You log into your Amazon account and find that show you've been watching.  Holy cats... smooth video and crisp audio, without stuttering or lag in weeks!  You do a little poking around in the library and find that just about every show you really have an interest in is there, plus some new stuff that Amazon's been producing in house.  It might be worth cancelling your Netflix subscription.

That business agreement between your ISP and Amazon?  If you read the actual document you'd see that... yup, Amazon bought a lane one agreement with your ISP for Amazon Video, plus they threw into the mix priority access to Amazon's online shopping sites, and down in the fine print there is also verbiage that your ISP throttle access to Etsy, effectively dropping them into lowest paid transit tier along with most of the consumer-friendly hosting providers out there, like Dreamhost (full disclosure: All of my websites are hosted by Dreamhost.  I'm not getting any kickbacks from them.)  Etsy would blow a gasket if they knew they weren't getting lane the two access from your ISP they were paying for, but they're not going to find out unless somebody leaks that document and it can be authenticated, are they?  Besides, Etsy doesn't have anything you're really interested in.  Not that you've had a chance to really go poking around in there, that is.  Time's money and you can't be waiting for pages to load, can you?

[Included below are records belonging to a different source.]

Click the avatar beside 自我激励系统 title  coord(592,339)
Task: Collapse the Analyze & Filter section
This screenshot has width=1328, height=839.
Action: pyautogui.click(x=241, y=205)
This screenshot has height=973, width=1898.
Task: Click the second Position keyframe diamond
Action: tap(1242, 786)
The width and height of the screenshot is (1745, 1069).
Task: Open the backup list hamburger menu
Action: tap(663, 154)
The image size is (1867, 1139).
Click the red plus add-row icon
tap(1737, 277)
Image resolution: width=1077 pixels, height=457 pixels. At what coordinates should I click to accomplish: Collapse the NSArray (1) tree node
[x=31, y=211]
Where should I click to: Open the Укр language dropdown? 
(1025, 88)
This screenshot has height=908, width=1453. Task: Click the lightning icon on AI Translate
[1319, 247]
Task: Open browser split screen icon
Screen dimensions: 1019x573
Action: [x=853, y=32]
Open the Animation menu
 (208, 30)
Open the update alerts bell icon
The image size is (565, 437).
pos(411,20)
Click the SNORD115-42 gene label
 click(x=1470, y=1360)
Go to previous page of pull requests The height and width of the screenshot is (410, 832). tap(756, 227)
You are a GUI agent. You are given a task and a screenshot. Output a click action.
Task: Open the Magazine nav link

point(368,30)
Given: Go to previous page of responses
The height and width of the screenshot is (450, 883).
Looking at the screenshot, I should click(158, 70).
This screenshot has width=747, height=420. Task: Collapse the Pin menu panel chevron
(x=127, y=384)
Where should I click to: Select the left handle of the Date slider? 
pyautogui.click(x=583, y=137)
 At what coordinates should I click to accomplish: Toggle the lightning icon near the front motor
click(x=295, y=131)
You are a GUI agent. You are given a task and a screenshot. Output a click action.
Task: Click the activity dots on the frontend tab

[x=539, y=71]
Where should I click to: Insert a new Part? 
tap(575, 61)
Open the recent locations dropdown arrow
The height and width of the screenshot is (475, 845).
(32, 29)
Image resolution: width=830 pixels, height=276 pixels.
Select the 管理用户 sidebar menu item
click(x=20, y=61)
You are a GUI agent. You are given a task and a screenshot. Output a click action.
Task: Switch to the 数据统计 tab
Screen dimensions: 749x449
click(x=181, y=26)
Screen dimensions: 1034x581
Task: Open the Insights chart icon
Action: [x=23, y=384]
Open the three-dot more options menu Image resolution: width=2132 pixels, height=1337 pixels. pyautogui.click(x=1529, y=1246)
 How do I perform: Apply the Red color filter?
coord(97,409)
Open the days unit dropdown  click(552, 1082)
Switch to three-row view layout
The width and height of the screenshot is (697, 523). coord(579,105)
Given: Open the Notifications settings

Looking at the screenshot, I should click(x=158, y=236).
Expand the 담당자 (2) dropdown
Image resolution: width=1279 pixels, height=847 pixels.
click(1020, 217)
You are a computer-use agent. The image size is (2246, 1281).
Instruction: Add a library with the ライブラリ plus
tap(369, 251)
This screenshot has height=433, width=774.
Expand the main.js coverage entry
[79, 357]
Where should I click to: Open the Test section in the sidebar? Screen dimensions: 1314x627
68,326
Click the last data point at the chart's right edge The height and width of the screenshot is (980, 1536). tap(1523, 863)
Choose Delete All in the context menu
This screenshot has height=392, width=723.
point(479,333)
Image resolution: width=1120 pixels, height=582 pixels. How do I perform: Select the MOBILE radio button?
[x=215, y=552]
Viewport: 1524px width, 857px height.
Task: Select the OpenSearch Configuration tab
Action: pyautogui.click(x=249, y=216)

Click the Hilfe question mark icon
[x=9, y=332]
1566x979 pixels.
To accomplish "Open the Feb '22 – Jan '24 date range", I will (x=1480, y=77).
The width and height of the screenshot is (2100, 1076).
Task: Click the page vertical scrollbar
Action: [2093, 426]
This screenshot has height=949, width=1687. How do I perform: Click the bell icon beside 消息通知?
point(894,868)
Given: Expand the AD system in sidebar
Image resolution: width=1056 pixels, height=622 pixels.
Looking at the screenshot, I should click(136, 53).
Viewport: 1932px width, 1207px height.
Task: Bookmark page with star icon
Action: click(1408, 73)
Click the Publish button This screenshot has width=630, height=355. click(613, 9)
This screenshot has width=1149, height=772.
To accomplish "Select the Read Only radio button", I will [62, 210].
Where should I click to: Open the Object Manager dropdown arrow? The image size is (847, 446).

(Note to corporate lawyers: This is all hypothetical stuff.  I'm not saying that you're doing anything shady but these bits make for a good illustration of why Net Neutrality is important, don't they?)

I can go on and on, but I think you get my point.  Without Net Neutrality, backroom deals that prevent fair access would make it legally feasible to limit what we can do and say.  It makes it implicitly easier for subtle forms of censorship to be implemented, either by frustrating access, cutting off dissenting media sources, or silently filtering out inconvenient information in realtime.  At the very least, it would ensure that only people who have lots of money could make their voices heard.  No Net Neutrality would also make it significantly more difficult for competition because startups and new companies may not have the raw capital to buy decent access from the big network carriers.  No users or customers means no revenue, which means no business, which means the business won't survive.  It also makes it more likely that the big carriers themselves have less incentive to solve their disputes amicably, which would effectively Balkanize the Net.